Italy Says Four Of Its Journalists Are Missing, After Others Freed From Rixos Hotel In Tripoli After Three-Day 'Siege' (VIDEO)

Journalists Freed From Rixos Hotel In Tripoli After Three-Day 'Siege'

Italy said tonight that four Italian journalists have been abducted in Libya, and their driver killed.

The news came as journalists trapped inside a hotel in Tripoli by pro-Gaddafi forces were freed.

About 35 journalists had been under siege inside the Rixos Hotel since August 21 according to Reporters Without Borders.

Due to the concentration of loyalist forces in the building the hotel had become a target for the rebels, and was reportedly under heavy fire for much of the day.

However, the journalists now report that the loyalist fighters have left and they have been freed by the Red Cross.

Matthew Chance, a reporter for CNN who was trapped in the hotel, said via Twitter that the crisis was over. Chance said that the journalists were "weeping with relief" as they drove away from the hotel.

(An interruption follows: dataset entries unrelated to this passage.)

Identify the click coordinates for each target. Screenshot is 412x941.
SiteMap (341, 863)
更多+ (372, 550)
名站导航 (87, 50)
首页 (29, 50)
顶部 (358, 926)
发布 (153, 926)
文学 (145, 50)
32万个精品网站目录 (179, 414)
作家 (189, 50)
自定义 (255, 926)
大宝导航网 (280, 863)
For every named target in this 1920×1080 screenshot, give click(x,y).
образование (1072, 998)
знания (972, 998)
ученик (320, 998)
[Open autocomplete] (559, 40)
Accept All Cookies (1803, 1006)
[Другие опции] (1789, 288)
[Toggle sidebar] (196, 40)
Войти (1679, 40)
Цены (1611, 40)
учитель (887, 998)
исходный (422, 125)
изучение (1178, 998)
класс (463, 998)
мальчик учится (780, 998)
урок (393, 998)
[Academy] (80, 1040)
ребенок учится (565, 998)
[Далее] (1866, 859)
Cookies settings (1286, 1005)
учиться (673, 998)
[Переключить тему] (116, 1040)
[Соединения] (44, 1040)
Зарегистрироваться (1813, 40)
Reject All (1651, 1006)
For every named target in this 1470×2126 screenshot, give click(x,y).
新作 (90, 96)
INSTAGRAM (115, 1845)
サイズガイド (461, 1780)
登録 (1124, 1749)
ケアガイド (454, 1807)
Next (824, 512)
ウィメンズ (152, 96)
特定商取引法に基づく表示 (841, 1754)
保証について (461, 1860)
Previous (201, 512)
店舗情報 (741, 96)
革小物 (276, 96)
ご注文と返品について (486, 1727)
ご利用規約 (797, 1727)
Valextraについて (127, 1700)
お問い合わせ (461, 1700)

Earlier, in an attempt to send a message to those attacking the hotel, the journalists hung sheets outside the windows with the words "television, press, don’t shoot" written on them. All wore bullet-proof vests. Pictures of journalists holed up at the hotel also emerged on the internet.

The BBC's Matthew Price had spoken to Radio 4's Today programme on Wednesday, describing a "desperate situation" developing in the hotel.

After the siege was lifted he told the BBC that the guards had believed that had the journalists left the hotel they would have been killed. He said that the Tripoli the journalists found once they left the hotel was "completely different" to the one they had known before.

UPDATE: An earlier version of this report suggested an ITN cameraman had been threatened at gunpoint in the Rixos hotel. ITN have checked these reports and have no reason to believe this was the case.